ACTION ITEM:
Transcribe exactly the line that contains "You are a computer-use" and every line after it through the end of the records, with nothing else.

################

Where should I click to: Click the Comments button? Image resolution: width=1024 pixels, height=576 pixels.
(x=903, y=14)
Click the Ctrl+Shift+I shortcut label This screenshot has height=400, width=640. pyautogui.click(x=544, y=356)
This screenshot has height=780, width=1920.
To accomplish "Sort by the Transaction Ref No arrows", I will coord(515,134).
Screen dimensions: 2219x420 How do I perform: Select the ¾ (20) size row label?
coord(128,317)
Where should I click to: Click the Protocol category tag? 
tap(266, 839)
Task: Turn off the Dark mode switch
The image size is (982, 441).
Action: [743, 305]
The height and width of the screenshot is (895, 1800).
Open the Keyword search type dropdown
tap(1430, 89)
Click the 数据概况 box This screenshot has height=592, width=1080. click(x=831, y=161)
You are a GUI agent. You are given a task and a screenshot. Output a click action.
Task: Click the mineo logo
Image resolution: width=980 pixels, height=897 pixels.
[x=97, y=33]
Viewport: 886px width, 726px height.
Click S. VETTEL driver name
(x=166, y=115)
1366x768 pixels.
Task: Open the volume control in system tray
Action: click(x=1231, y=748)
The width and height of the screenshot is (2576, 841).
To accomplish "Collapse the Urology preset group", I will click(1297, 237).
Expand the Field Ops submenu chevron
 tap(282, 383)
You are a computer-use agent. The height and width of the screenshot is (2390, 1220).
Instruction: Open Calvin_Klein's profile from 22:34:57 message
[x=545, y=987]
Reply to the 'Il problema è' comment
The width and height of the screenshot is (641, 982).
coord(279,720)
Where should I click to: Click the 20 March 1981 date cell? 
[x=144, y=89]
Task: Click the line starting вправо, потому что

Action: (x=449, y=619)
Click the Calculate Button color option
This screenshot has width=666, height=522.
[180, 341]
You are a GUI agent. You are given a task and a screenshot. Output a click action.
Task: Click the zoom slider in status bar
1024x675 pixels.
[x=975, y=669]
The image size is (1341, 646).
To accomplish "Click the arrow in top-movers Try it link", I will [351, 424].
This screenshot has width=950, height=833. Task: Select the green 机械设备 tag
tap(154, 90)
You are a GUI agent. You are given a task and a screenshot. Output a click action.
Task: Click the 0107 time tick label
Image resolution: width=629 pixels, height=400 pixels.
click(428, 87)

################

EXERCISE SOLUTION:
You are a computer-use agent. The height and width of the screenshot is (2390, 1220).
Instruction: Open Calvin_Klein's profile from 22:34:57 message
[x=545, y=987]
Reply to the 'Il problema è' comment
The width and height of the screenshot is (641, 982).
coord(279,720)
Where should I click to: Click the 20 March 1981 date cell? 
[x=144, y=89]
Task: Click the line starting вправо, потому что

Action: (x=449, y=619)
Click the Calculate Button color option
This screenshot has width=666, height=522.
[180, 341]
You are a GUI agent. You are given a task and a screenshot. Output a click action.
Task: Click the zoom slider in status bar
1024x675 pixels.
[x=975, y=669]
The image size is (1341, 646).
To accomplish "Click the arrow in top-movers Try it link", I will [351, 424].
This screenshot has width=950, height=833. Task: Select the green 机械设备 tag
tap(154, 90)
You are a GUI agent. You are given a task and a screenshot. Output a click action.
Task: Click the 0107 time tick label
Image resolution: width=629 pixels, height=400 pixels.
click(428, 87)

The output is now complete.